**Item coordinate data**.
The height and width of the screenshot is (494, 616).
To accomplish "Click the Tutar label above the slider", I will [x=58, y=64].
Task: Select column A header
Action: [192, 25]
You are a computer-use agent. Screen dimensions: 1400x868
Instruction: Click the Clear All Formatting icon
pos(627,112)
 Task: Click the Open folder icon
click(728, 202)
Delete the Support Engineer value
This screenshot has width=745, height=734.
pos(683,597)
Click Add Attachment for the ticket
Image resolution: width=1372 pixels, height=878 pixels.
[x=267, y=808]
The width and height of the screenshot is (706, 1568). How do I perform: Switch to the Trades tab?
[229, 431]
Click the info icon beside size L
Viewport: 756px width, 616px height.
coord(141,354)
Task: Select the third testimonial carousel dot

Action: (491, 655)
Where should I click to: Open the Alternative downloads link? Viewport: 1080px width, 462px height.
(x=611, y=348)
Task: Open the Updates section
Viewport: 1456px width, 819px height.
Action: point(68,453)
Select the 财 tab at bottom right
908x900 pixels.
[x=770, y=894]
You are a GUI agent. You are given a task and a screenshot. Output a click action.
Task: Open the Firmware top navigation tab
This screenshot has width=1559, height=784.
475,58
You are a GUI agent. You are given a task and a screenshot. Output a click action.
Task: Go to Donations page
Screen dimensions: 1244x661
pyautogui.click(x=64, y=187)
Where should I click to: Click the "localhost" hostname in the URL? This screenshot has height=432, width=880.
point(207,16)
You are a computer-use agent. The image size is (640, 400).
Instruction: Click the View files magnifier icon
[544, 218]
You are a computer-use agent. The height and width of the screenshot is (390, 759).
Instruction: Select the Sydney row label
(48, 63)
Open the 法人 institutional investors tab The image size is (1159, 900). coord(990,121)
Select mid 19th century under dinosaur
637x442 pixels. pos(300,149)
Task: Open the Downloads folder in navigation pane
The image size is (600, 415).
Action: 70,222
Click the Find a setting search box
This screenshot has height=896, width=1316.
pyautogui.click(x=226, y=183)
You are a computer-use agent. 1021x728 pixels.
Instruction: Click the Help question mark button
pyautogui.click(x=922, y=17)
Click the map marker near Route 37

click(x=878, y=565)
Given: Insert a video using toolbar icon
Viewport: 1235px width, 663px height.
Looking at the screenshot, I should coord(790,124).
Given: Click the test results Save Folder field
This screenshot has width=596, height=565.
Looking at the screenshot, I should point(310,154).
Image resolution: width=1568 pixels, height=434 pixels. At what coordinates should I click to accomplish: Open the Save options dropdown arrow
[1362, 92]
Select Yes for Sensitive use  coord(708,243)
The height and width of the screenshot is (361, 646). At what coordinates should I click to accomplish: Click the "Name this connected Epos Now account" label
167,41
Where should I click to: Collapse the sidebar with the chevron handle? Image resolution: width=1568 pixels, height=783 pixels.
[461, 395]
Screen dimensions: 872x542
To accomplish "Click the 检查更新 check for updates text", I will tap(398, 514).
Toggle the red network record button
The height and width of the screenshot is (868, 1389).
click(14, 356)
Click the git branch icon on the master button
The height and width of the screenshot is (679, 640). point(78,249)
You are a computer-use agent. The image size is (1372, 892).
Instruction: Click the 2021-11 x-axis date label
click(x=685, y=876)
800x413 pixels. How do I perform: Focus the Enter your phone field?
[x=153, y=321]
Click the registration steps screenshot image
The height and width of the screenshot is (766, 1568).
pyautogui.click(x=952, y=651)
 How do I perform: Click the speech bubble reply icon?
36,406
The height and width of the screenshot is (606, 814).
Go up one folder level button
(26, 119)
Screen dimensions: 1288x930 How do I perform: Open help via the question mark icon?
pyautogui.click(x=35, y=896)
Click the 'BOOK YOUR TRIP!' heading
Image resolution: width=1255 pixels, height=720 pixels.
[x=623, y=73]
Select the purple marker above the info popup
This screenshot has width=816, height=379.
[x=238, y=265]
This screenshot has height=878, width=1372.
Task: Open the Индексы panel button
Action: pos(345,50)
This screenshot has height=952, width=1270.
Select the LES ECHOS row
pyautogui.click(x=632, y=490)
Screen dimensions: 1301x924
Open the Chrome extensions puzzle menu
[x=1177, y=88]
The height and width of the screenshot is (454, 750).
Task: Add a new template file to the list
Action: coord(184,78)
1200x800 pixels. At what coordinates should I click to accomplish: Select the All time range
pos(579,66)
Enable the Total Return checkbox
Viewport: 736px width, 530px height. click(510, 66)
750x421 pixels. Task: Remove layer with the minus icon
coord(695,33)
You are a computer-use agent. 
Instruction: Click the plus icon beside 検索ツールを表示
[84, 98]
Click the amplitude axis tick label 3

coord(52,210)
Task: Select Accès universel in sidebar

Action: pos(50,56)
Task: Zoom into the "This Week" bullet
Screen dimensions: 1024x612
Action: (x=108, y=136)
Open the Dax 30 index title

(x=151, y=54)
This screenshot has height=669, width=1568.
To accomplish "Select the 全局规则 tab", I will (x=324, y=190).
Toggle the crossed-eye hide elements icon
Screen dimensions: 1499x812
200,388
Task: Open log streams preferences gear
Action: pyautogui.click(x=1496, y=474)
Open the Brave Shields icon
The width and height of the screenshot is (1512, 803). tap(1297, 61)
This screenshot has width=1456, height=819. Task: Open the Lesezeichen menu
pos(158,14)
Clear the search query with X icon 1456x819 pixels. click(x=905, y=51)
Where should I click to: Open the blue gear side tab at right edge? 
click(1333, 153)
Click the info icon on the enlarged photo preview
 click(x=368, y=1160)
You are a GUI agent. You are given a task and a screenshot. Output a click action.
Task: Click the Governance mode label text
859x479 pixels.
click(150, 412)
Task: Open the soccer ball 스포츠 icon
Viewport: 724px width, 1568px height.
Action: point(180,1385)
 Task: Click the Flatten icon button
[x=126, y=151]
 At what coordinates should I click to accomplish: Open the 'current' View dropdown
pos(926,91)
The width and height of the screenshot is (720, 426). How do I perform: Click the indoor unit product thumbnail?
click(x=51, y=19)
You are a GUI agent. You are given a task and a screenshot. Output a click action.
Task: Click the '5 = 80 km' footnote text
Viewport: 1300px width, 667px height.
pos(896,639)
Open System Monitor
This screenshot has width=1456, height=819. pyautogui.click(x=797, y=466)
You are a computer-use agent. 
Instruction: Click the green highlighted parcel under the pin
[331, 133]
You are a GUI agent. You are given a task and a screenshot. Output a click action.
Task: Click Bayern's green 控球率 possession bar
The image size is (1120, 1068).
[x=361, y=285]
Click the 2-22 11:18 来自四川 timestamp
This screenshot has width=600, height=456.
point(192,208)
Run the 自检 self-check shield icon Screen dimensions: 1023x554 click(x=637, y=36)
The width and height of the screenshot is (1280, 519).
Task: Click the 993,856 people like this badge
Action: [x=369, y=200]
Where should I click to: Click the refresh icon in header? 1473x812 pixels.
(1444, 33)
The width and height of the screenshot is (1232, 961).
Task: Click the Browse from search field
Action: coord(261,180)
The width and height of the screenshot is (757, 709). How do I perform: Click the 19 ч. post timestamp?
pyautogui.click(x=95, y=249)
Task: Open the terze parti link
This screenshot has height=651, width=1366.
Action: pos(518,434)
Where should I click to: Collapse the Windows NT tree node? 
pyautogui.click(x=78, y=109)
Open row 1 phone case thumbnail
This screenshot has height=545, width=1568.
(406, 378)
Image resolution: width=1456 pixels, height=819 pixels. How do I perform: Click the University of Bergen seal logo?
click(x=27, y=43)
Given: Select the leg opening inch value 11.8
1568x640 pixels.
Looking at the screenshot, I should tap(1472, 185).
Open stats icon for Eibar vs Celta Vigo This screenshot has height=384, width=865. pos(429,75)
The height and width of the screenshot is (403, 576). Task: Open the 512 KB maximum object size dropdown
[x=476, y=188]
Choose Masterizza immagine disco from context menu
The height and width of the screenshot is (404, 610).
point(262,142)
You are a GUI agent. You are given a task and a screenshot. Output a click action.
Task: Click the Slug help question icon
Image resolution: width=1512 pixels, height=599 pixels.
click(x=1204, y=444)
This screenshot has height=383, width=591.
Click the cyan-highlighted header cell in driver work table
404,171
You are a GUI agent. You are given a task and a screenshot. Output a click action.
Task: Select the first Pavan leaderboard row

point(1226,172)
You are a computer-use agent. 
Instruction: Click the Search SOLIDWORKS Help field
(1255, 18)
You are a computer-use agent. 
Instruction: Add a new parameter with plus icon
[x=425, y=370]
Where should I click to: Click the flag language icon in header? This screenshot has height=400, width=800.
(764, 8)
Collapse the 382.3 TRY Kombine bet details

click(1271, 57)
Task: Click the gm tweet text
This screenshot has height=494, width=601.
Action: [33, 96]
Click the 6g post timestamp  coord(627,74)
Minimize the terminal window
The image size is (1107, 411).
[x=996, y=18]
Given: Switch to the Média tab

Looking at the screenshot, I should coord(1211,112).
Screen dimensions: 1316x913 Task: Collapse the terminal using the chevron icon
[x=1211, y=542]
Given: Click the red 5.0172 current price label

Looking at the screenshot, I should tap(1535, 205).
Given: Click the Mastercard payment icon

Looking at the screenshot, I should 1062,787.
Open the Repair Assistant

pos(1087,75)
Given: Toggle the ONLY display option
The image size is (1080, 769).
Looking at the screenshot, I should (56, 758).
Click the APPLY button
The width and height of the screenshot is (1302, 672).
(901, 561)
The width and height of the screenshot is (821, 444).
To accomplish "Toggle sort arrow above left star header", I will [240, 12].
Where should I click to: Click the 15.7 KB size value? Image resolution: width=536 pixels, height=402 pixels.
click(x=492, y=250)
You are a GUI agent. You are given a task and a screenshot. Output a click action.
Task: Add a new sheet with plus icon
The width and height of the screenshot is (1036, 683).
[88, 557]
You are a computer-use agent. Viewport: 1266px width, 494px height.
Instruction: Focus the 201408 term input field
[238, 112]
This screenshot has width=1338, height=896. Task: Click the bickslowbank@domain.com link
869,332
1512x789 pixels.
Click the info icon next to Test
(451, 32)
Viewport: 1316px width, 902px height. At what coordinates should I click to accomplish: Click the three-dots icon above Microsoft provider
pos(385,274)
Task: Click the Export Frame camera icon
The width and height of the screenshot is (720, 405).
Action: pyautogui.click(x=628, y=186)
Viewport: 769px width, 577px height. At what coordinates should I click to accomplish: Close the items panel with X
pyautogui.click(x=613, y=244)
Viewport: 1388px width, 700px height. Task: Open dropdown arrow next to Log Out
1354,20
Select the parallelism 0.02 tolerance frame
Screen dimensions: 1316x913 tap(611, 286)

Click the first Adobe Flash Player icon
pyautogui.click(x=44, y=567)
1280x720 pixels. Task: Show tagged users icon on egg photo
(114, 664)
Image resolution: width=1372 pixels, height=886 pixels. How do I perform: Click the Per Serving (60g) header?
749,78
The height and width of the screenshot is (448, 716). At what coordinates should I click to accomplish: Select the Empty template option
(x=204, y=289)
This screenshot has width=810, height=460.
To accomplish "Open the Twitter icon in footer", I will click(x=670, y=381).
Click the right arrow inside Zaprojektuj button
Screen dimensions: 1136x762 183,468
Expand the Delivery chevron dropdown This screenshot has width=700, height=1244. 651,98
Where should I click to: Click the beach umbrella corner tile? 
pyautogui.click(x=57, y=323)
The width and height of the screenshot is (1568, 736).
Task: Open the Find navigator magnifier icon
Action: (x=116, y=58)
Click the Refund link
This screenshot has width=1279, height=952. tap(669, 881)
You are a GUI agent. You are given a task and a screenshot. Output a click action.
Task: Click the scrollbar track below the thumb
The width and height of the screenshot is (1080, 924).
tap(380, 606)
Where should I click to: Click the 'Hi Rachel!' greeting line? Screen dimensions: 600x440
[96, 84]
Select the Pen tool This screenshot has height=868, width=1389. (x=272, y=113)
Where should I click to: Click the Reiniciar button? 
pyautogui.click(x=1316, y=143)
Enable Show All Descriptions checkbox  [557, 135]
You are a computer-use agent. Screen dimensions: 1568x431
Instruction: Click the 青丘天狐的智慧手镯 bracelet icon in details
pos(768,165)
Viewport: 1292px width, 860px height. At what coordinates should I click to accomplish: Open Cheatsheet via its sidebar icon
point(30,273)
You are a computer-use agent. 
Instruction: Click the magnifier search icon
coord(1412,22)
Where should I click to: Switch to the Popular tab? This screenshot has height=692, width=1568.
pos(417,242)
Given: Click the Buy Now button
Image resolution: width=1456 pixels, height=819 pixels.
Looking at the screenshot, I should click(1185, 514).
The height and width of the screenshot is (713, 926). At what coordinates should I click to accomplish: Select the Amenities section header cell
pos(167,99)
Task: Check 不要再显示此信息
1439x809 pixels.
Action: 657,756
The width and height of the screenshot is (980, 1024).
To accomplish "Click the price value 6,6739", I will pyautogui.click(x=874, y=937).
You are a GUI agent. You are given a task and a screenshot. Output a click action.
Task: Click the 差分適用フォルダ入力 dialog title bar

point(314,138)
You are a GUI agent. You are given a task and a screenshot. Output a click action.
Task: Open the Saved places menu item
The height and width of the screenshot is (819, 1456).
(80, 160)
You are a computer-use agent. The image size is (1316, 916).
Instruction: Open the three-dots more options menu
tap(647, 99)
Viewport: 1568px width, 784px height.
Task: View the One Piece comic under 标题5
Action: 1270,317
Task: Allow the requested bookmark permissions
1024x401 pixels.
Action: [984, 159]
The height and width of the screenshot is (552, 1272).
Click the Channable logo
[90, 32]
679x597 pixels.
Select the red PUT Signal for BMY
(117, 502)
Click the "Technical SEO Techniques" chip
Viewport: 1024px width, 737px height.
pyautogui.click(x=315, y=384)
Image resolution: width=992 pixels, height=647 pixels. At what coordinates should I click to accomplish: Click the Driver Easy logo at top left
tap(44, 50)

**TASK**. Rewrite the items as a numbered list, skipping blank lines, from the line containing "The height and width of the screenshot is (552, 1272)." through the end of the items, both ends included.

**THE RESPONSE**.
1. The height and width of the screenshot is (552, 1272).
2. Click the Channable logo
3. [90, 32]
4. 679x597 pixels.
5. Select the red PUT Signal for BMY
6. (117, 502)
7. Click the "Technical SEO Techniques" chip
8. Viewport: 1024px width, 737px height.
9. pyautogui.click(x=315, y=384)
10. Image resolution: width=992 pixels, height=647 pixels. At what coordinates should I click to accomplish: Click the Driver Easy logo at top left
11. tap(44, 50)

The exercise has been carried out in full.